Récupérons notre arrière-cour
Le xxe siècle a été marqué par trois phénomènes d’une importance politique capitale : l’expansion de la démocratie, l’extension du pouvoir des entreprises, et le développement de la propagande patronale, qui vise à protéger le pouvoir des grandes entreprises contre la démocratie.
Alex Carey
À en croire la consultante Pamela Whitney, « la clé du succès, c’est la contre-enquête ». En décembre 1994, lors d’un séminaire sur le lobbying, elle a présenté un brillant exposé sur le travail de sape entrepris par sa société au nom de l’un de ses clients, un fabricant d’antigel automobile. Les antigels courants contiennent du glycol d’éthylène, dont l’odeur suave et le goût sirupeux en masquent à merveille le caractère hautement toxique. Il suffit en effet de deux cuillères à café de ce produit pour entraîner la mort ou la cécité. Ainsi ce produit provoque-t-il chaque année le décès d’enfants qui en absorbent quelques gouttes par accident. En Europe, la loi oblige les fabricants d’antigel à y ajouter un composant très amer, le benzoate de denatonium, substance qui détiendrait le record mondial de l’amertume. Il suffit d’en ajouter une très petite quantité, pour un coût d’à peine 4 centimes d’euro les dix litres, pour que l’antigel prenne un goût si atroce qu’on le recrache immédiatement. L’agence de Pamela, National Grassroots & Communications, avait été chargée de discréditer une organisation qui voulait promouvoir une législation analogue aux États-Unis. « Nous avons prétendu représenter une vieille dame décédée dont les dernières volontés étaient de léguer sa fortune à une œuvre qui viendrait en aide à la fois aux enfants et aux animaux, raconte Pamela. Nous avons rencontré les responsables de cette organisation et nous leur avons dit : “Nous sommes prêts à dépenser 100 ooo dollars, et vous êtes l’une des trois organisations que nous avons choisies. Communiquez-nous vos livres de comptes, indiquez-nous vos projets pour l’année à venir, les États que vous souhaitez toucher et les moyens dont vous disposez pour y parvenir. Vous recevrez très bientôt de nos nouvelles.” » Tout sourire, Pamela semblait particulièrement fière de cet exploit : « Nous avons obtenu ces informations et découvert que le délai d’exonération fiscale de l’association avait expiré, ce qui la mettait dans une situation difficile. Nous avons également découvert – surprise, surprise ! — que l’argent de ce groupe provenait des fabricants de substances amères. Sans laisser derrière nous aucune trace ni empreinte, nous nous sommes arrangés pour alerter les médias locaux, de façon à tuer dans l’œuf, pour tous les États, les projets de loi allant dans ce sens. »
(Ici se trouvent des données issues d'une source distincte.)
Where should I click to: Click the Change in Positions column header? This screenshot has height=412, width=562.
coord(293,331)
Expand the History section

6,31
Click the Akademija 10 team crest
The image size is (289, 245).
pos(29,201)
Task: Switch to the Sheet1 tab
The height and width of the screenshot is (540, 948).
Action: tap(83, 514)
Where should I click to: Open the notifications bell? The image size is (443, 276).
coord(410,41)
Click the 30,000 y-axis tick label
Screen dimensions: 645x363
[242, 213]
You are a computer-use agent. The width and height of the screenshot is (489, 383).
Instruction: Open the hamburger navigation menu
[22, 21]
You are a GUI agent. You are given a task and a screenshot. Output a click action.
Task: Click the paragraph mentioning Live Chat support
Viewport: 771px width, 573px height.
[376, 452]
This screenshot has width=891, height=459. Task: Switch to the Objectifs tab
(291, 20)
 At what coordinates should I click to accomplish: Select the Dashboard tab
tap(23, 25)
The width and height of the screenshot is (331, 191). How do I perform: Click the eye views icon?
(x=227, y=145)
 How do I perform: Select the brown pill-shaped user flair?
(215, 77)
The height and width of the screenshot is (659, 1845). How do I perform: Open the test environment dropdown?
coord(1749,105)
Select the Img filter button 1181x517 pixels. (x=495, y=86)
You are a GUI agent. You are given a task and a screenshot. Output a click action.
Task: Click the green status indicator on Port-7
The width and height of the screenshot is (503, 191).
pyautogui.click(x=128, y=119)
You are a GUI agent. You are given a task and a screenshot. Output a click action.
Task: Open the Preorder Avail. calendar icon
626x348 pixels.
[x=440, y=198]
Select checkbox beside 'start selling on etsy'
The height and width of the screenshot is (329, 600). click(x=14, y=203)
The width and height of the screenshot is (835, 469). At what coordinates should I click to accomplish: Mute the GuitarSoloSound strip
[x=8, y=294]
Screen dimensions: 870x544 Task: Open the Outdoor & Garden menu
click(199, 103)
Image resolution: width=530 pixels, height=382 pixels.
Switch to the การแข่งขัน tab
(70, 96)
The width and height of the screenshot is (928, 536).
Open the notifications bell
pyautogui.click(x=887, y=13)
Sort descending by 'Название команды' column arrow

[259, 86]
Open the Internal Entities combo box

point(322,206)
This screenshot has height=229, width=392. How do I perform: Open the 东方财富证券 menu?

Pamela avait raconté son histoire devant une salle composée essentiellement de consultants. Ceux-ci n’ont pas levé un sourcil. Bien que l’on n’ait pas jugé bon de citer l’association en question, nous avons pensé qu’il serait intéressant de la retrouver. Cette « organisation » se résumait à une seule personne, une ménagère de l’Oregon appelée Lynn Tylszak. Cette femme nous apprit quelle avait déclenché sa campagne après avoir vu un reportage télévisé sur l’utilisation du benzoate de denatonium en Grande-Bretagne suite à la découverte du produit, vingt ans auparavant. Lorsque nous lui avons raconté les « exploits » de Pamela Whitney, cette brave dame a paru très surprise. « Son client doit être particulièrement naïf, a-t-elle ajouté en riant. Son histoire était cousue de fil blanc. » En fait, Lynn Tylszak s’est méfiée dès le moment où l’espion de Pamela a prétendu être envoyé par Citadel Trust, fondation établie au Texas. « L’opération était menée de façon si maladroite que j’ai aussitôt consulté les autorités, à la fois au Texas et en Oregon. Une fois édifiée, j’ai envoyé à cette curieuse fondation de faux documents, qui — je l’espère — ont convaincu son client de perdre pas mal de temps et d’argent. » Contrairement aux affirmations de Pamela selon lesquelles son agence aurait « tué dans l’œuf le projet de loi dans tous les États » où il était à l’étude, Lynn Tylszak nous a signalé qu’une loi imposant l’addition d’une substance amère dans l’antigel a bien été votée en Oregon en 1991 et mise en pratique en mai 1995. « Aucune autre personne que moi n’a agi en ce sens, ajoute Lynn, si bien que j’ignore ce quelle veut dire en parlant de “tous les États”. Je voulais me faire entendre d’abord en Oregon, et mettre l’expérience au banc d’essai avant qu’elle ne soit promue ailleurs, et c’est exactement ce qui s’est passé. »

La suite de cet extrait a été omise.